**Task description**: Reproduce the records from the line with "You are a GUI" to the line with "click(410, 171)", substituting "image" for "thumbnail" and leaving everything else unchanged. Leave the pictures out.

**Given records**:

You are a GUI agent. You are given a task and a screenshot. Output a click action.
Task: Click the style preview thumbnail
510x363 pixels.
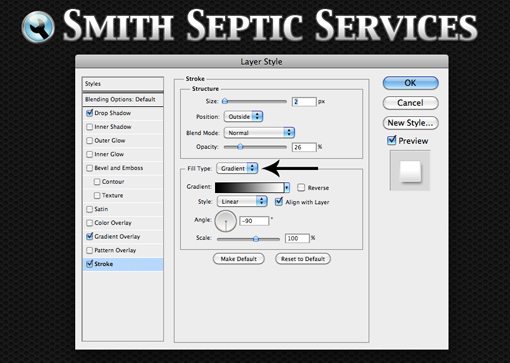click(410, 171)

* * *

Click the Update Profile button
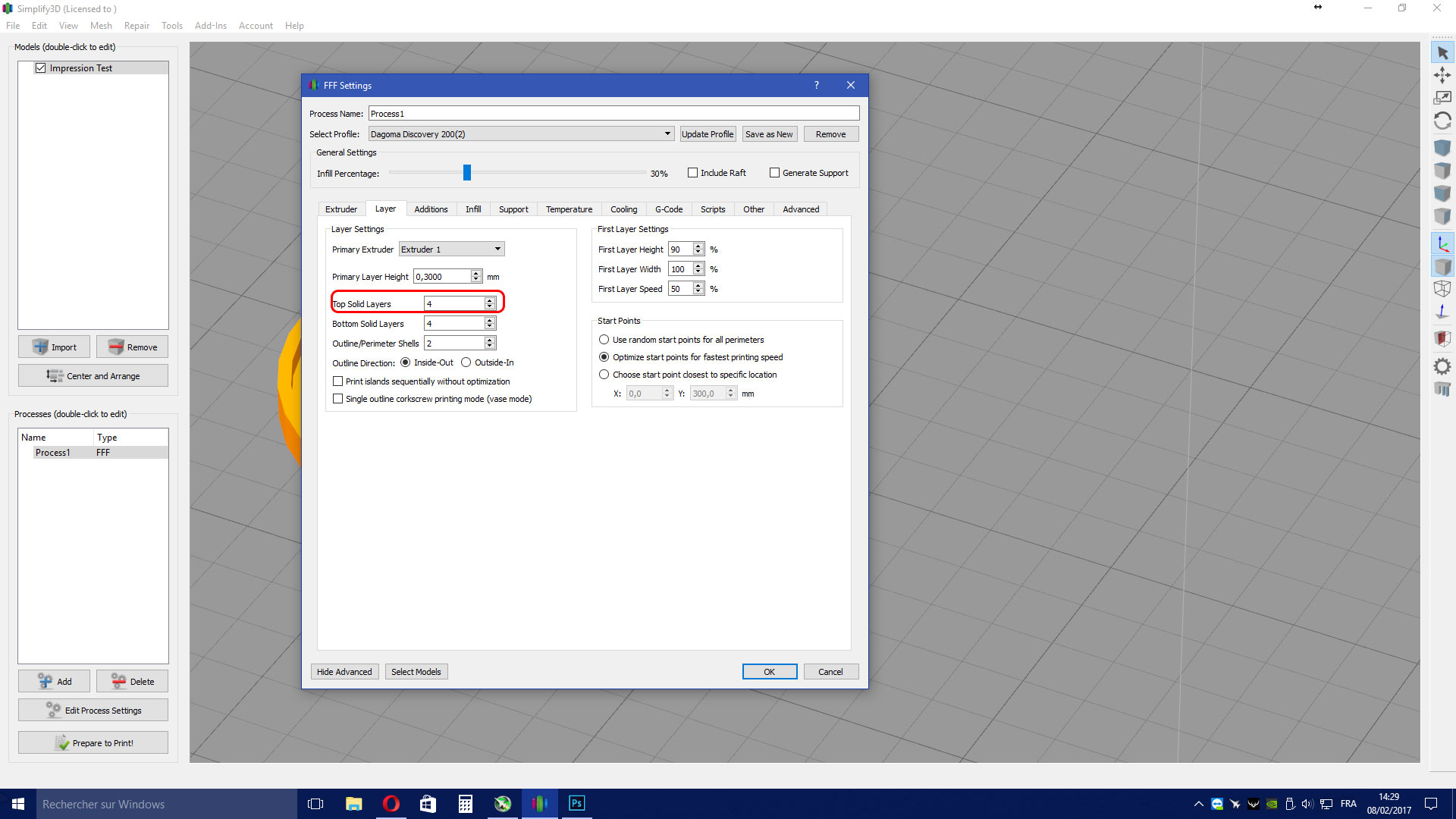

**Response to this exercise**:
You are a GUI agent. You are given a task and a screenshot. Output a click action.
Task: Click the style preview image
510x363 pixels.
click(410, 171)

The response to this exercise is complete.